I WAS MEETING

 

I was meeting my fiancé’s parents for the very first time. His father awkwardly avoided eye contact, especially glancing near my chest. His mother gave me a smirk and said, “Well, my son is a lucky man!” I wanted to disappear on the spot. But it wasn’t until I got home and undressed that I…

understood why.

My blouse had come completely unbuttoned — right down the center.

I had sat through the entire lunch with half of my bra exposed.

I was mortified.

I immediately texted Emrys, my fiancé, panicking: “Why didn’t you tell me?!”

He replied, “I didn’t even notice! I was too nervous about how they’d treat you.”

It made me smile — briefly.

But as I stared at myself in the mirror, my eyes drifted from my blouse to something else. Something I had been trying to ignore.

The faint bruise on my collarbone. It hadn’t faded. It hadn’t gone away.

I hadn’t told Emrys about the mammogram I scheduled a month earlier. I assumed it was nothing — stress, hormones. But now I wondered… if his mom noticed my blouse, had she noticed the bruise too?

I needed answers.

The next morning, I called the clinic to ask about my test results.

The receptionist hesitated. “Actually… there’s a note here. You were scheduled to come back for a follow-up. Two weeks ago.”

“What?” I felt my stomach twist. “No one contacted me.”

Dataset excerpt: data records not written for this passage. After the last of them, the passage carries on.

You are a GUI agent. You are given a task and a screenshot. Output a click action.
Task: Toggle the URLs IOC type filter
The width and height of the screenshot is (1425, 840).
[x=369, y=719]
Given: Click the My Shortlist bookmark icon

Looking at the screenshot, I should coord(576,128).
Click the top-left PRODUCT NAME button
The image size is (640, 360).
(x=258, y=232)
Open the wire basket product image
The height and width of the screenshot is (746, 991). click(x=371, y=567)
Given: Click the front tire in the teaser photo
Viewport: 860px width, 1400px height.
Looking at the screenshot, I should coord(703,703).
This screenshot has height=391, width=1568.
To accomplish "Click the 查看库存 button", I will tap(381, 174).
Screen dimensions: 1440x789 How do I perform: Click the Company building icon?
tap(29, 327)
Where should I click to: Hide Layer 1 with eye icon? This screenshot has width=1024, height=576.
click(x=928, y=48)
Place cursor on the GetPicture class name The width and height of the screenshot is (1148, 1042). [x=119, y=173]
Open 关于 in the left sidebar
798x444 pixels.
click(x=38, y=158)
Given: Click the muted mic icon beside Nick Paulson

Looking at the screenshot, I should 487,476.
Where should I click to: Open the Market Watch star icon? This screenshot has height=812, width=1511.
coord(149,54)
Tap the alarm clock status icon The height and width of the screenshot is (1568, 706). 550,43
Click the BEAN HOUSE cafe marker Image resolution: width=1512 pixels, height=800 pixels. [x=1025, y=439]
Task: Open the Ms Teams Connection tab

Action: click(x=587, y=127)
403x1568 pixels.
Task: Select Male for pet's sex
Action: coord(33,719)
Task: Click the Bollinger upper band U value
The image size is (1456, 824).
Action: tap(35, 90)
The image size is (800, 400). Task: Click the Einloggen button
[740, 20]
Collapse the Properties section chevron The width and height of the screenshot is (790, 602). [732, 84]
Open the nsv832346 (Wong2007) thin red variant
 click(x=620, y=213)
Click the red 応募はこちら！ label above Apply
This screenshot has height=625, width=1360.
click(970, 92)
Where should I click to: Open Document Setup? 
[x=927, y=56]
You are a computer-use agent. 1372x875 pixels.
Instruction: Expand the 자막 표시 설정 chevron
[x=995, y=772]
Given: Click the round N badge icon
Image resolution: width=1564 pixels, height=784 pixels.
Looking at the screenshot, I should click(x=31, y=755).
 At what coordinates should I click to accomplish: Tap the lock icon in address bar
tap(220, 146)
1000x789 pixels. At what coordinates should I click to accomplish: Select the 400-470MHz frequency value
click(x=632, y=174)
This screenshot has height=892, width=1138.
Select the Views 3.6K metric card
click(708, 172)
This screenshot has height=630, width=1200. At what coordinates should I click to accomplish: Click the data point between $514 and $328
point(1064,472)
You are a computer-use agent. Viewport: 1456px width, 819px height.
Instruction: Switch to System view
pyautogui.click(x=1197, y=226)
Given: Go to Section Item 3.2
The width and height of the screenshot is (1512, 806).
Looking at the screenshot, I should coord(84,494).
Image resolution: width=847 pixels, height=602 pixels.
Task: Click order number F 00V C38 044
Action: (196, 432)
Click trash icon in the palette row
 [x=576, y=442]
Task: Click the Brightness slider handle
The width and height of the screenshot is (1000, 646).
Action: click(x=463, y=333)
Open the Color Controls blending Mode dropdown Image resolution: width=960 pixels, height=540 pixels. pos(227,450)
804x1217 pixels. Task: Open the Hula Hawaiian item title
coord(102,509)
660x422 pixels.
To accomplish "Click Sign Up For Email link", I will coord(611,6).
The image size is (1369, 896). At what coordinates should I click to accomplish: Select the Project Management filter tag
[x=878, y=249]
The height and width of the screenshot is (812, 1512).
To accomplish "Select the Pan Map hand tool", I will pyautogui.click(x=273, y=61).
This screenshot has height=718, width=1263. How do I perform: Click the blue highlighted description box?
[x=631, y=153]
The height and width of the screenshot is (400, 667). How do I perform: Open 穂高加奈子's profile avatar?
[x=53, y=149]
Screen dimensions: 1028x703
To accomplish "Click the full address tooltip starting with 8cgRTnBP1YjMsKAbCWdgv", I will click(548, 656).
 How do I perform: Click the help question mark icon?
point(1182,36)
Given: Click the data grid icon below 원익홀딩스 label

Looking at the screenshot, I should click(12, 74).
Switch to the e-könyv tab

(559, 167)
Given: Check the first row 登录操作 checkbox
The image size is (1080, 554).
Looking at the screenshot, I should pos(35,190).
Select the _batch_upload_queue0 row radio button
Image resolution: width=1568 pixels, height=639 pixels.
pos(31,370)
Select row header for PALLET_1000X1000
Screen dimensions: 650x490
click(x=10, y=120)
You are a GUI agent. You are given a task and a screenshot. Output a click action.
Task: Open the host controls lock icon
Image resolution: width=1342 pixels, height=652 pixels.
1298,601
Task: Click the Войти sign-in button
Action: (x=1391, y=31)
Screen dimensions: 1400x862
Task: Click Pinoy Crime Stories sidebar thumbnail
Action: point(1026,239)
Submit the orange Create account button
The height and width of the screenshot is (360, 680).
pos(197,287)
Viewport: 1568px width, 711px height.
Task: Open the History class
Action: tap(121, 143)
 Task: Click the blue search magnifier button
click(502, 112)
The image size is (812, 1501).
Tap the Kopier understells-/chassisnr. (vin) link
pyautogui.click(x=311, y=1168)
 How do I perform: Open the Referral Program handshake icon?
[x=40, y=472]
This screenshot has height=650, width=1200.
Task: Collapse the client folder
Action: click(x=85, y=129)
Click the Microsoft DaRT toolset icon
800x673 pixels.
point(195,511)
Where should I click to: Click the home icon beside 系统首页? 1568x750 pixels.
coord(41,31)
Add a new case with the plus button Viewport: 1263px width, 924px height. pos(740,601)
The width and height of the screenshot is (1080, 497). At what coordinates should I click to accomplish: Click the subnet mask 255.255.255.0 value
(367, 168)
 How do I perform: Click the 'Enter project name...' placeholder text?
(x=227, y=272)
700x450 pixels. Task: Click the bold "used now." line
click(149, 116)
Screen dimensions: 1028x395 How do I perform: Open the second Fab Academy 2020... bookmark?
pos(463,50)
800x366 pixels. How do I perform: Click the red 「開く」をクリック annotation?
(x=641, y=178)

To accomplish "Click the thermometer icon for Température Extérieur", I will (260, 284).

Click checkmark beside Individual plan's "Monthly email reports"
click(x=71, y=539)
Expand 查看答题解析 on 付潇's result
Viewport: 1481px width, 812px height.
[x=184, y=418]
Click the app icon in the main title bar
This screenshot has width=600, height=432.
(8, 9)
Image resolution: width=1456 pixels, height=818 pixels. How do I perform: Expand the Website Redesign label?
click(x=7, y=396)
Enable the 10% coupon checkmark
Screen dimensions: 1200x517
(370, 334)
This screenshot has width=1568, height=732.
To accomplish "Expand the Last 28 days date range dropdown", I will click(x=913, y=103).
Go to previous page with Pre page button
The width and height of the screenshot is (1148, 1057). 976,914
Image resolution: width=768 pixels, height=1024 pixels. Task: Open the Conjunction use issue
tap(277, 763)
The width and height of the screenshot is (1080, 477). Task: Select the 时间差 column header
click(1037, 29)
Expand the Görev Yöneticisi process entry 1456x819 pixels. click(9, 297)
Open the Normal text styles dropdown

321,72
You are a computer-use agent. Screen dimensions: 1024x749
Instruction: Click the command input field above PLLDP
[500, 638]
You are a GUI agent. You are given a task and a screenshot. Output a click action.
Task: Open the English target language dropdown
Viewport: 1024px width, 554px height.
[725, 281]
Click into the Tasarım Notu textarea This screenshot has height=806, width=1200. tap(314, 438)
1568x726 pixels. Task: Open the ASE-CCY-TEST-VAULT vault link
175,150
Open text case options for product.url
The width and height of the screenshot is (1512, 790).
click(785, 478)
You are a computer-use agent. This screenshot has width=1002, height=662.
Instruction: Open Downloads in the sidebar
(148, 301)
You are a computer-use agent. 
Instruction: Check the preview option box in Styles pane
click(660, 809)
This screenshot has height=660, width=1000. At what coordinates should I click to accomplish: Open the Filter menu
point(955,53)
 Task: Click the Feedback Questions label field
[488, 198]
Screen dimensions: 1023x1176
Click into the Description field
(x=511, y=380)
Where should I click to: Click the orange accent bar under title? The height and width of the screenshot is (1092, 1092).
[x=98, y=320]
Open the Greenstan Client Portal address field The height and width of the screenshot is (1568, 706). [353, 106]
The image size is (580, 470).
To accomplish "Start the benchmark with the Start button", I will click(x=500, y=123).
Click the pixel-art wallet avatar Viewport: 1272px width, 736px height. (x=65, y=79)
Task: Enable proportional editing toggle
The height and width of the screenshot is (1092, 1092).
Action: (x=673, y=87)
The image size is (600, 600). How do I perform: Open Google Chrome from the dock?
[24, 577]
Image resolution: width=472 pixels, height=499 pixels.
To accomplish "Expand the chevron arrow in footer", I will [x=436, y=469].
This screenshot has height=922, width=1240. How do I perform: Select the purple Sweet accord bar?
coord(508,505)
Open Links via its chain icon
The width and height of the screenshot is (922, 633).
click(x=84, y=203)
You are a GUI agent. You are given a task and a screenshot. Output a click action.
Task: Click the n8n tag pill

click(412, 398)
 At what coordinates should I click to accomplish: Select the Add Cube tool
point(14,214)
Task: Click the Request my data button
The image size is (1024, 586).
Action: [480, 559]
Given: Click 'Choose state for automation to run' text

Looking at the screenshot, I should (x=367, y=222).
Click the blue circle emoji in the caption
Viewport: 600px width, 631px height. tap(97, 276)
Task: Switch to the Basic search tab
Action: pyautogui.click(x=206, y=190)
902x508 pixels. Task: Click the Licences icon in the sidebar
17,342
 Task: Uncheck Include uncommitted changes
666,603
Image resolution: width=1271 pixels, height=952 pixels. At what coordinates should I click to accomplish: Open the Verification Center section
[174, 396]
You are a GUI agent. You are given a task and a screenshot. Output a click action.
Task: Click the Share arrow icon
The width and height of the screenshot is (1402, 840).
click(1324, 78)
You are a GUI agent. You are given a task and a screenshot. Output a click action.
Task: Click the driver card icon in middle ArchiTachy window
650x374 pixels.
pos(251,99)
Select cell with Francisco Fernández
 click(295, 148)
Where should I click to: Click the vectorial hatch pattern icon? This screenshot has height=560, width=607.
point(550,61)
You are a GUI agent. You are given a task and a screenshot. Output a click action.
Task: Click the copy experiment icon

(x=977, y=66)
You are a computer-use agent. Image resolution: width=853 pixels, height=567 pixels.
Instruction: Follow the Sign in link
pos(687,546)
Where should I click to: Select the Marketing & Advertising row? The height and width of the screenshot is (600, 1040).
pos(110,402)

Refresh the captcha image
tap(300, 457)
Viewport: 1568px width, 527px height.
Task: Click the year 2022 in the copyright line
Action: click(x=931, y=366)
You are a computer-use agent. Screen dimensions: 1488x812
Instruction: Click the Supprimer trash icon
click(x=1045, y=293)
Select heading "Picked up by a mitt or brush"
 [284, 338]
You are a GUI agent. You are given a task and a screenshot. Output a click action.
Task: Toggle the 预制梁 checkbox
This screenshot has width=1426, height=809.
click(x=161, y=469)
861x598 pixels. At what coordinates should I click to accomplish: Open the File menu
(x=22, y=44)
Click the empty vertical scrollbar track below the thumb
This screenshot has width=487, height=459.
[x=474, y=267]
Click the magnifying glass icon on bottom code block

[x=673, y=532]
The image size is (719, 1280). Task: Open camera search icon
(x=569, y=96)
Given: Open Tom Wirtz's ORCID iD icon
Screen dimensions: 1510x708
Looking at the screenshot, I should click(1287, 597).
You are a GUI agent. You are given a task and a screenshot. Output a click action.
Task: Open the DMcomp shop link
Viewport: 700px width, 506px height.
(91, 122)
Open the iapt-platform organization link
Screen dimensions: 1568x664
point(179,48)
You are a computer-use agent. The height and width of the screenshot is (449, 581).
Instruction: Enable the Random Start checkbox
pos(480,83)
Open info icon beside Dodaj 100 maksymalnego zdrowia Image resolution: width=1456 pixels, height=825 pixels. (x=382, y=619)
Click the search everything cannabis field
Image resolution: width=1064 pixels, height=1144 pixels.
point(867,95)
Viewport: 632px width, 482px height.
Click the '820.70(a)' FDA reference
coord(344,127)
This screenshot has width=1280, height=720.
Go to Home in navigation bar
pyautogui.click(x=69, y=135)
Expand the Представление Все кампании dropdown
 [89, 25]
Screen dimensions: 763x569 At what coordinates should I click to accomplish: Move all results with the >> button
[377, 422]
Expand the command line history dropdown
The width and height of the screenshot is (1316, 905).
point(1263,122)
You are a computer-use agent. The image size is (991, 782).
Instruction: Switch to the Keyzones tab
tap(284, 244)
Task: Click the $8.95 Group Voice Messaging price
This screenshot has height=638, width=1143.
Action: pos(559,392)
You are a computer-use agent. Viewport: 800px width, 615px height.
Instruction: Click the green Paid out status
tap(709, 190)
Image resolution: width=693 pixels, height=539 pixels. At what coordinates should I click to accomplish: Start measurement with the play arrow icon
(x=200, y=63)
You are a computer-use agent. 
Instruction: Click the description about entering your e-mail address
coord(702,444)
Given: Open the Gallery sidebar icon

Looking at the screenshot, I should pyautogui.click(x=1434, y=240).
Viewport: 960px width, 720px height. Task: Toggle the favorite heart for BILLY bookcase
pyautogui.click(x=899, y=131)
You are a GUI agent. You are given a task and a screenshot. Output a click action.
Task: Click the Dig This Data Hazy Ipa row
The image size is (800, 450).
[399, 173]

She apologized and mentioned there had been a clerical mix-up — someone else’s contact information was linked to my file. I asked for the other person’s name.

She paused again.

“Raina Doucet,” she finally said.

My blood ran cold. That was Emrys’s mother.

It could’ve been a coincidence — same clinic, small town — but I couldn’t shake the memory of her smirk. Like she knew something I didn’t. Like it wasn’t just a wardrobe malfunction she was reacting to.

I decided to invite them over for dinner that weekend. A “do-over,” I called it.

His mother arrived in silk and smiles. His father brought a bottle of wine. Emrys fluttered around nervously, trying to keep everything light.

Halfway through dinner, I said calmly, “The clinic called. Apparently, I missed a follow-up appointment. But the contact information they had was yours, Mrs. Doucet.”